A wife who disrespects her husband is asking for trouble. She can quickly stir up his ire with consistent disrespect. His anger may not be at what she did in a specific situation but because she disrespected him. That means that wives should be mindful of their husband’s reaction to things she does.
Wives should always respect their husbands. She should not backtalk sarcastically or condescendingly when he says something to her or does something. She should express her opinions, objections, and thoughts with respect.
A wife should respect her husband’s opinions, criticisms, and advice. That goes a long way toward strengthening the relationship, his disposition towards her, and how he feels and thinks about her.
Men want to be loved by their wives. However, you should ask yourself what does that mean? What is love to a man? There is an excellent book on this topic titled “Men, Love & Sex: The Complete User’s Guide for Women” by David Zinczenko and Ted Spiker. I highly recommend that women read that book to get a better idea of the psyche of men on the topic of love from a man’s perspective. It is not the same as a woman’s.
There are two aspects or types of love in a marriage: Romantic love (affection, infatuation) and commitment. Men want both! We want commitment and affection from our wives
Men want to know that their wives love them affectionately and intimately. The number one way that is expressed is through sex and sensuality from his wife.

GIVEN MATERIAL:
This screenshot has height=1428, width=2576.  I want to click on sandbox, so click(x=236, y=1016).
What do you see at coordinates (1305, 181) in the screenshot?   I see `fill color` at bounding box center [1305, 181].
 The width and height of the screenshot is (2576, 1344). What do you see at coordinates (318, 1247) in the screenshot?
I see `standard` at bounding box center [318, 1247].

WHAT THIS EXERCISE ASKS:
a) In the passage on marriage, what three things of her husband's does it say a wife should respect?
b) Pick up the passage on marriage right after its final sentence and keep writing in the same voice.
The data comes from a different source than the passage on marriage.

TASK-BY-TASK RESULTS:
a) His opinions, his criticisms, and his advice.

b)
Let me make this point very clear. Holding hands, kissing, hugging, and other similar things women say men want are wrong! Those tend to be things that women relate to when it comes to love in the relationship. For the most part, men want to bond with their wives through sex.
For a man, sex is the number one way his wife can tell him she loves, cherishes, and desires him. It is the primary way he emotionally connects with her. Merely holding hands, hugging, and kissing are things he does for her benefit because he knows women typically want those things.
That is not to say that he doesn’t want to be kissed or hugged by his wife. He receives love from his wife that way when he knows it is her love language. However, he is wired to receive affection and an emotional connection with his wife through sex.
Sex does not equal love. However, it is the primary way a man receives love from his wife.
Of course, he wants his wife to be committed to him. He wants to know that she is by his side and will be with him in good times and bad. His wife’s commitment is demonstrated by the things she does for and with him.
An Emotional Connection Through Sex
I mentioned that men want to connect to their wives emotionally through sex, which is how he is wired. Sex is, therefore, more than satisfying his libido. I found that many women don’t understand this point. For a man, it is not always merely about the sex but what the sex provides.
One of the things he wants to do is connect with his wife. Sex is how he does it. I can’t express that point enough because many women seem to think it is only about sex and satisfying their libido. For his wife, it is much more than that.
He needs to emotionally connect with his wife the same way the wife needs an emotional connection with her husband. That emotional connection comes through sex. Men feel closest to their wives during sex. A woman might want to bond with her husband by holding hands, talking, or hugging in the same way a man wants to connect with his wife through sex.
Let me say here that I am not suggesting that women don’t want sex. Women want sex, but what sex means to them is much different than what it means to them.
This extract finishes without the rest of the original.